I cannot emphasize enough how urgent the need is to finally put an end to the war on cannabis in our state. Our current cannabis laws are harming our constituents, and they are not enforced equally. I applaud House Speaker Adrienne A. Jones (D-Baltimore County) and Senate President Bill Ferguson (D-Baltimore City) for their commitment to prioritizing cannabis legalization during our 2022 legislative session. It is encouraging to see our legislative leaders taking this issue seriously, and, as the chair of the Maryland Legislative Black Caucus, I stand by their commitment and will work to ensure we cross the finish line.

Given the opportunity, I firmly believe that our state would pass a legalization measure if it were up to the voters. We saw this happen in New Jersey. After failing to find enough common ground to pass a bill legislatively, New Jersey lawmakers opted to put a proposal to legalize cannabis before the voters. The measure was overwhelmingly approved, with 67 percent of voters in favor of legalization.

If this is the approach Maryland takes, and it is in fact passed by voters, it will be of the utmost importance for our legislature to ensure implementation is both timely and equitable. I’ve long been a vocal leader advocating for diversity and equity in the existing medical cannabis program, and I will work to ensure that social equity, reparative justice and community reinvestment are at the heart of legalization and included from the outset.
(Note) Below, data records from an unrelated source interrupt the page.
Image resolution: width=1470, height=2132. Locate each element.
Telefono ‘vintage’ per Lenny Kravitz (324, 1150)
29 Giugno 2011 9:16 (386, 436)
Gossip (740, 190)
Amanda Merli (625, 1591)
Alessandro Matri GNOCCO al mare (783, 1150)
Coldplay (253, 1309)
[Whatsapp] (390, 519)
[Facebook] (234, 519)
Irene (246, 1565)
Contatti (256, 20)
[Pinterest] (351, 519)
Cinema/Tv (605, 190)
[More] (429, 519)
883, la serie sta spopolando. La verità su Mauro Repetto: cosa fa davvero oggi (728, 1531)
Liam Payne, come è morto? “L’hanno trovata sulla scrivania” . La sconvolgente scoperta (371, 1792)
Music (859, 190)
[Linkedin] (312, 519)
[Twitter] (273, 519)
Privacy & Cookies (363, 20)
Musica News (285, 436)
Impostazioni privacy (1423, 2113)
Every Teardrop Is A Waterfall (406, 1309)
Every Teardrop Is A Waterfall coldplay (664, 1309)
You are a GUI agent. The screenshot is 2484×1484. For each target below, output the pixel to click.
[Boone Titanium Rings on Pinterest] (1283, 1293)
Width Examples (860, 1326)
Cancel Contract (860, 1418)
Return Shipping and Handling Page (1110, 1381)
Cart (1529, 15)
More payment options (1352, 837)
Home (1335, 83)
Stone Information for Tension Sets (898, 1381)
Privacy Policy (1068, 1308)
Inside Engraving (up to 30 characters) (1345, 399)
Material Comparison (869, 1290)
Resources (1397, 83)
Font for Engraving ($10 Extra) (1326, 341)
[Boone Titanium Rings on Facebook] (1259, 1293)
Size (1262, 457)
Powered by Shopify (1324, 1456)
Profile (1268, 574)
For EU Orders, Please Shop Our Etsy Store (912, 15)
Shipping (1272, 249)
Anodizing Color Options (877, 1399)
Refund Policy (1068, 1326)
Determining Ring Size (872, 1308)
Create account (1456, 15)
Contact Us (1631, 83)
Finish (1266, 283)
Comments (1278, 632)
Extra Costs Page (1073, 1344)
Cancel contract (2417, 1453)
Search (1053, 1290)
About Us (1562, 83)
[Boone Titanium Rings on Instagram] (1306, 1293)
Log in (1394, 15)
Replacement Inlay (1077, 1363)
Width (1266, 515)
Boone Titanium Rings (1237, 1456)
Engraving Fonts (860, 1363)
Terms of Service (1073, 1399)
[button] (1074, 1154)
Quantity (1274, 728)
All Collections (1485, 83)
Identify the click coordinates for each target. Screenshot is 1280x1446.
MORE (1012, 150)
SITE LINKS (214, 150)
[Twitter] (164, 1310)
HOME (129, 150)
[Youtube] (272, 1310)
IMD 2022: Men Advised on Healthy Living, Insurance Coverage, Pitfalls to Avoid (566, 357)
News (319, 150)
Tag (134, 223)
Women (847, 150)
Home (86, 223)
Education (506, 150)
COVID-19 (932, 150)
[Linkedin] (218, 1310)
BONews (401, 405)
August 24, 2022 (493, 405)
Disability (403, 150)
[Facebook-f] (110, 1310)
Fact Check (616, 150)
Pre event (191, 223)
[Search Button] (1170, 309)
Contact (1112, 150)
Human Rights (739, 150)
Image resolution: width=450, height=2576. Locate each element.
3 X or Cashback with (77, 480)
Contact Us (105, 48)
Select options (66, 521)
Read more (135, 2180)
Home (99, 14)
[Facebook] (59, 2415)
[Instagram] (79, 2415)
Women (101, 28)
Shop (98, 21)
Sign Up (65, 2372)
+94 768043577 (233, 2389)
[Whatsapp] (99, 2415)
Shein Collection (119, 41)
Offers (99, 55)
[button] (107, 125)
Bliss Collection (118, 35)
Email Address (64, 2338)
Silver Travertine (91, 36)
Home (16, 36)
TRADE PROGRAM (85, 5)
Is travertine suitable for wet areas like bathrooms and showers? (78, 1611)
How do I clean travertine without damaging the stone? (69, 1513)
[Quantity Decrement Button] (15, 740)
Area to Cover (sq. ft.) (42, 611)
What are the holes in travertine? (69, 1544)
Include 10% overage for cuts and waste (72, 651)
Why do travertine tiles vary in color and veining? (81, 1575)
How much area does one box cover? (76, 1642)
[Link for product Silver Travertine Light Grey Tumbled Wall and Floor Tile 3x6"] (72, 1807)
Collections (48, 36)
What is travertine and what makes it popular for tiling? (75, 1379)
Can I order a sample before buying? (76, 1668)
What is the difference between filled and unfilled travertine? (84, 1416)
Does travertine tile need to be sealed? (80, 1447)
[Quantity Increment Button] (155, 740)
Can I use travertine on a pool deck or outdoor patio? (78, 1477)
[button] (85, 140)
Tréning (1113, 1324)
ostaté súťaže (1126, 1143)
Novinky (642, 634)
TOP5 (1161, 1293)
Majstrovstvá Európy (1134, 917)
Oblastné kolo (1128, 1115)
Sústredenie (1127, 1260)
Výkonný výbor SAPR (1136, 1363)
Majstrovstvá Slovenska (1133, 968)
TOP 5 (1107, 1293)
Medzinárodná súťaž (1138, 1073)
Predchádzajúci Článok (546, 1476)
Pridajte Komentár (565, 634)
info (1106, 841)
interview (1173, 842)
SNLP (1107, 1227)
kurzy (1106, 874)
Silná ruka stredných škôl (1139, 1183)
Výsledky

However, speedy implementation cannot come at the expense of equity in the growing, processing and distribution of cannabis. A disparity study will provide us key information in determining how we can best address existing inequities and maximize participation in the cannabis industry. Our communities of color have borne the brunt of cannabis prohibition. To this day, Black Marylanders are twice as likely as White Marylanders to be arrested for cannabis despite similar usage rates. This harsh reality is why any legalization measure in Maryland must also seek to repair the past harms prohibition has caused — particularly in communities of color. This includes providing for expungement of past cannabis offenses, ensuring that those who have been disproportionately harmed by prohibition have ownership at every level in the legal industry, and reinvesting the bulk of the tax revenue from legal cannabis sales back into these communities.

The longer we delay, the longer people will be at risk, particularly Black and Brown Marylanders who suffer disproportionately. If Maryland does not move forward with legalization this year, people will continue to be needlessly arrested and criminalized, consumers will have access only to the unregulated and dangerous illicit market, and the state will miss out on generating hundreds of millions of dollars in tax revenue.

Maryland has the opportunity to legalize cannabis right and with equity at the forefront. The time to replace the devastating war on cannabis with comprehensive, equitable legalization is now.